自民党の政治資金パーティーの裏金疑惑をめぐり、安倍派の10人以上の議員がノルマを超えた収入を派閥に納めず、“中抜き”を行っていたことがわかりました。一方、小泉法務大臣は強制捜査を受けた二階派を退会しましたが、派閥の退会だけでは「何の役にも立たない」と話すのは、元法務大臣の小川敏夫氏。検察への「指揮権」が悪用されるという懸念を抱かれること自体が問題だと指摘します。

また新たな疑惑…安倍派議員の10人以上が“中抜き”か

安倍派の議員を交代させても岸田内閣は落ち着きを取り戻せずにいます。

自民党の派閥の政治資金パーティーをめぐる裏金問題で、20日、また新たな疑惑が。過去5年間で、安倍派所属の10人以上の国会議員側がノルマを超えた収入を派閥に納めない、いわゆる“中抜き”を行い、手元で金を管理していたことが関係者への取材でわかりました。
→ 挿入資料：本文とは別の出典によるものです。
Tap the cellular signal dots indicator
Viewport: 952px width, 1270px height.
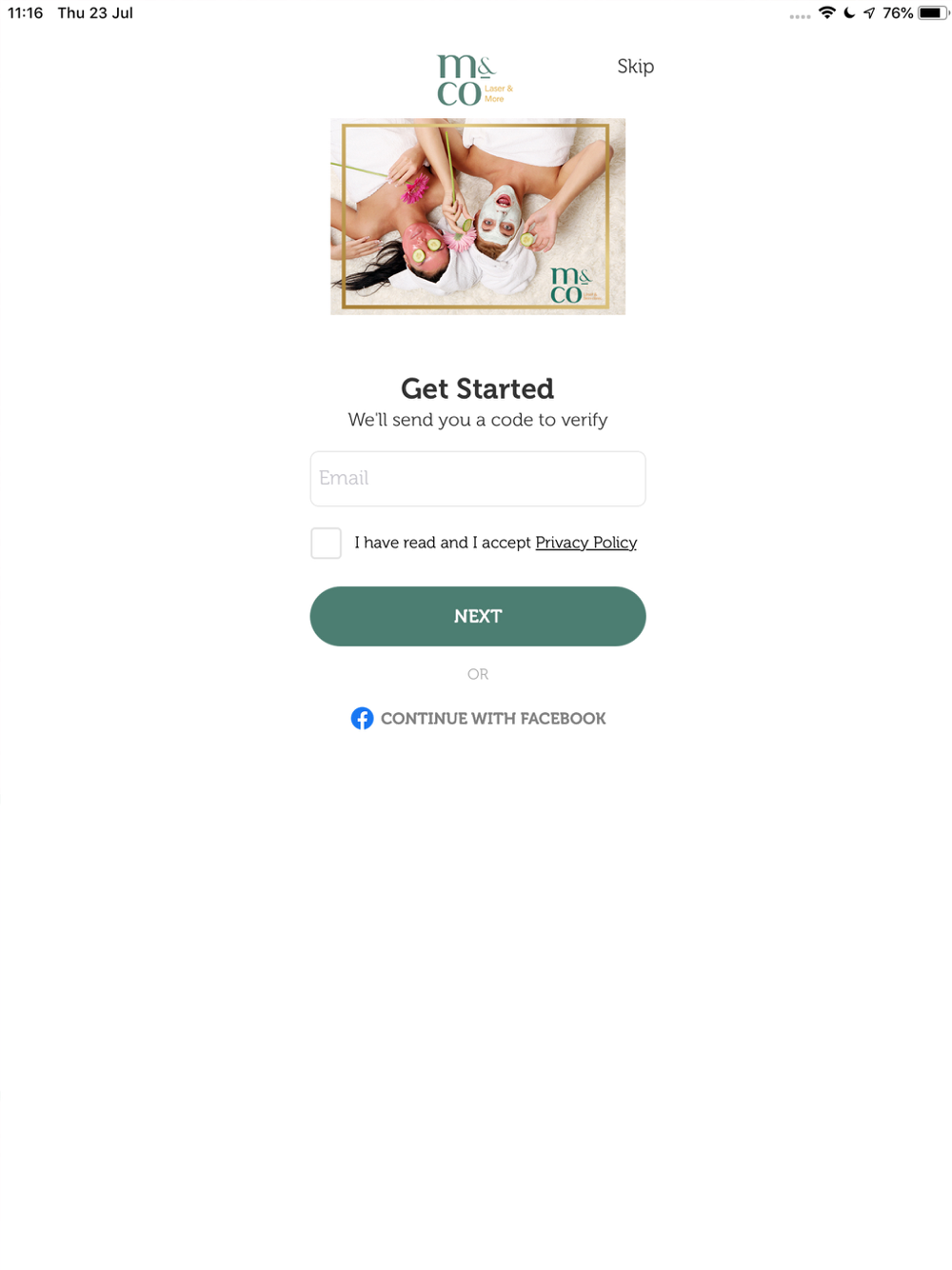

これらの収入は、議員側の収支報告書には記載されず、“中抜き”の額が100万円を超える議員も複数いるということです。

かつて安倍派の国会議員を支援し、パーティー券を売った経験がある男性は…

安倍派議員の元後援会員
「(ノルマ超過分を)保管しておいて、自分の政治活動に使う。全部売れたものを全部送金すると、記録に残ってしまう。口座に入れなければ、それでポスターや名刺を印刷したり、秘書の給料を支払ったり」

“中抜き”した額を合わせると、安倍派の裏金の総額は、これまでわかっている約5億円より増えることになります。

「今派閥辞めても何の役にも立たない」

一方、二階派をめぐり新たな動きが…

二階派を退会 小泉龍司 法務大臣
「国民の誤解を招くことがないよう、政策集団志帥会(二階派)を退会したい、離脱したいとの考えを二階会長に伝えまして、了承いただきました」

小泉法務大臣は所属していた二階派を退会したと明らかにしました。

「Q.派閥を退会したら国民の誤解は生まれないと考えているのか」

二階派を退会 小泉龍司 法務大臣
「誤解を招かないように今回、退会という行動をとったわけで、しっかりとその思いをまっすぐに職務を果たしていくと。それが私のあるべき姿だというふうに政治家として確信しているわけです」

小泉氏は大臣を辞める考えはないと明言しましたが、野党側は検察に対する指揮権を持っている法務大臣の職にふさわしくないと辞任を求めています。

今派閥を辞めて、意味はあるのでしょうか?

元法務大臣 小川敏夫 弁護士
「今から(派閥を)やめたって何の役にも立たないんじゃないですか。そういう行為が行われていた(疑いがある)時にいたことが大事なので」

小川氏は民主党政権で法務大臣だった当時、検事が虚偽の捜査報告書を作成した問題をめぐり、「指揮権」の発動を検討したと明かしています。